----- Records shown

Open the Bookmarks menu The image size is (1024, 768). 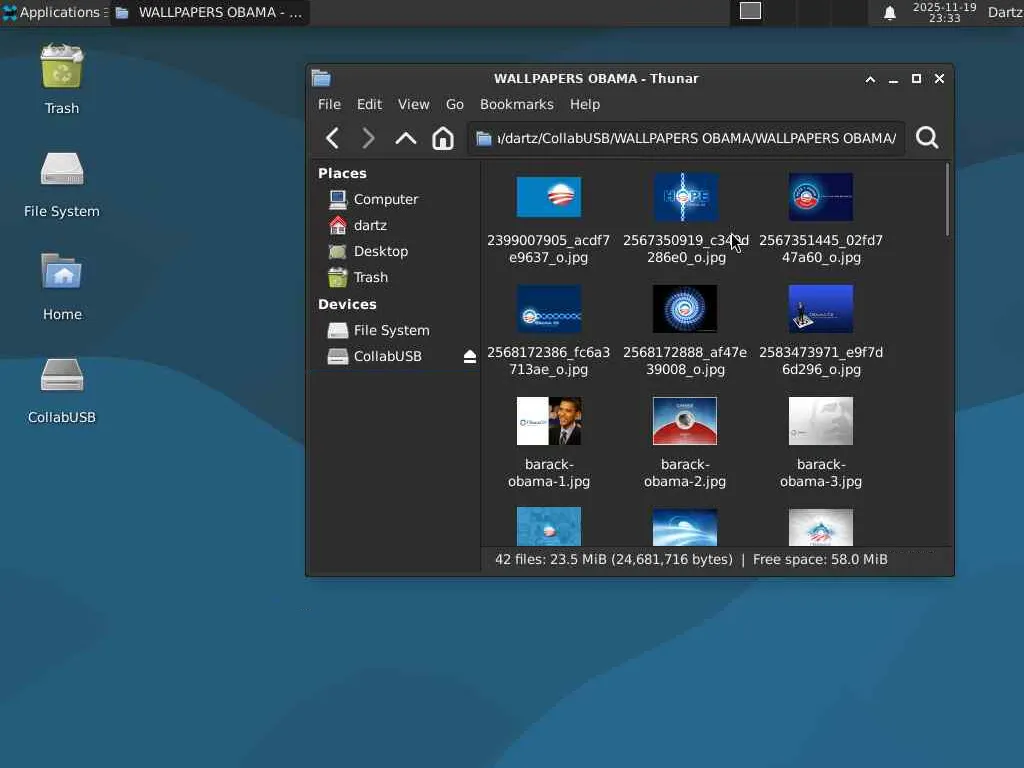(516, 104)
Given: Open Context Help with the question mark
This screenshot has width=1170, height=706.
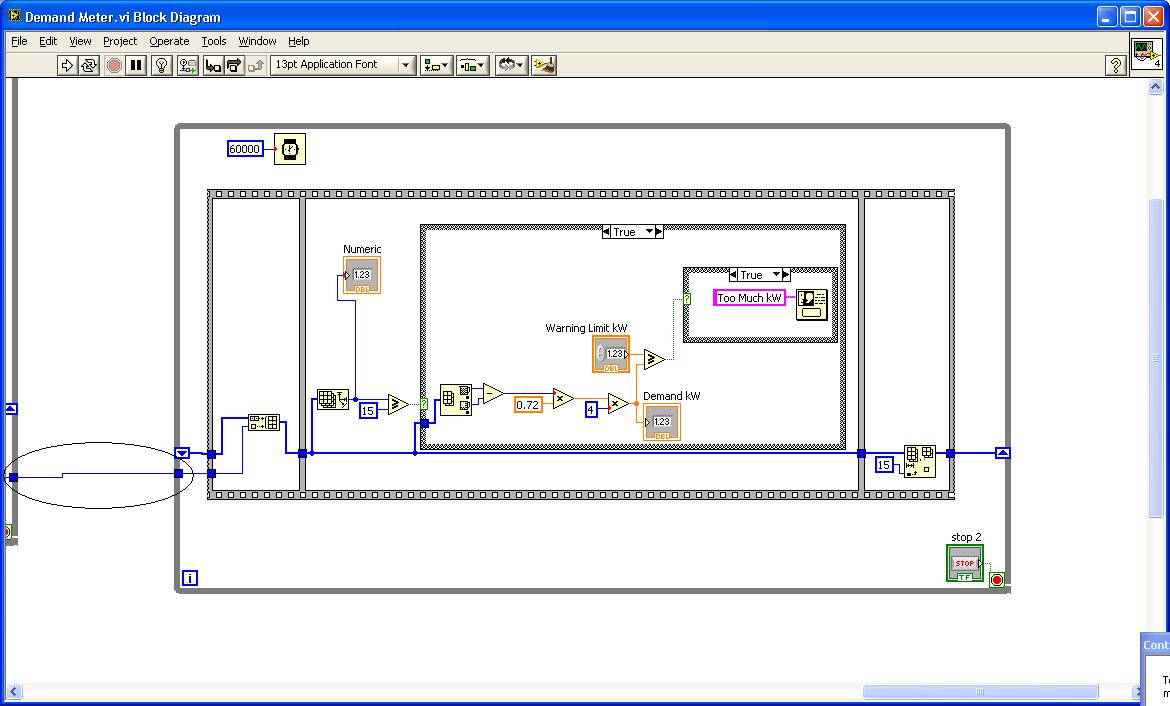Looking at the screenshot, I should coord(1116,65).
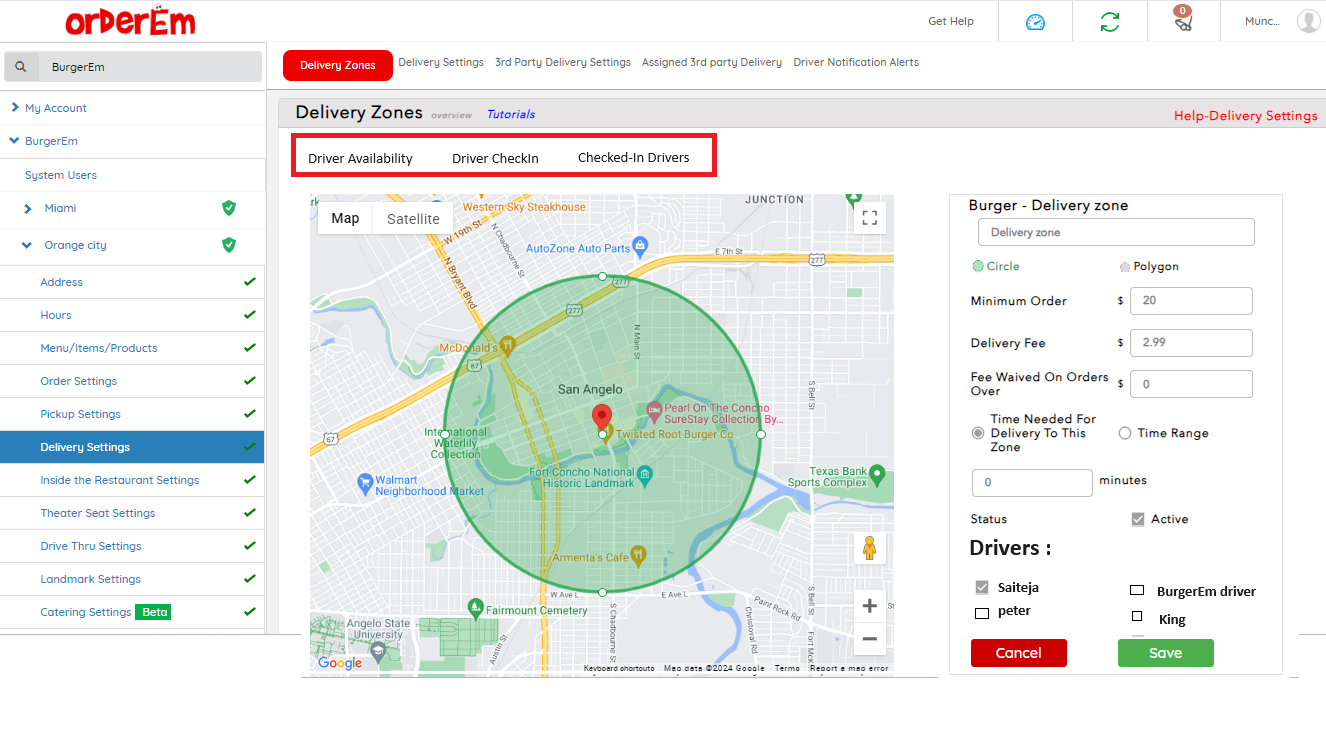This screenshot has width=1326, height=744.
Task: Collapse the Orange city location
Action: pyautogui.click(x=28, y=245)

----------

▶ What you have to do: Drop the pictures, then write out only the lines running from the one containing "Given: Open Context" through the last line above, both included, exactly.

▶ Task result:
Given: Open Context Help with the question mark
This screenshot has width=1170, height=706.
Looking at the screenshot, I should coord(1116,65).
This screenshot has width=1326, height=744.
Task: Collapse the Orange city location
Action: pyautogui.click(x=28, y=245)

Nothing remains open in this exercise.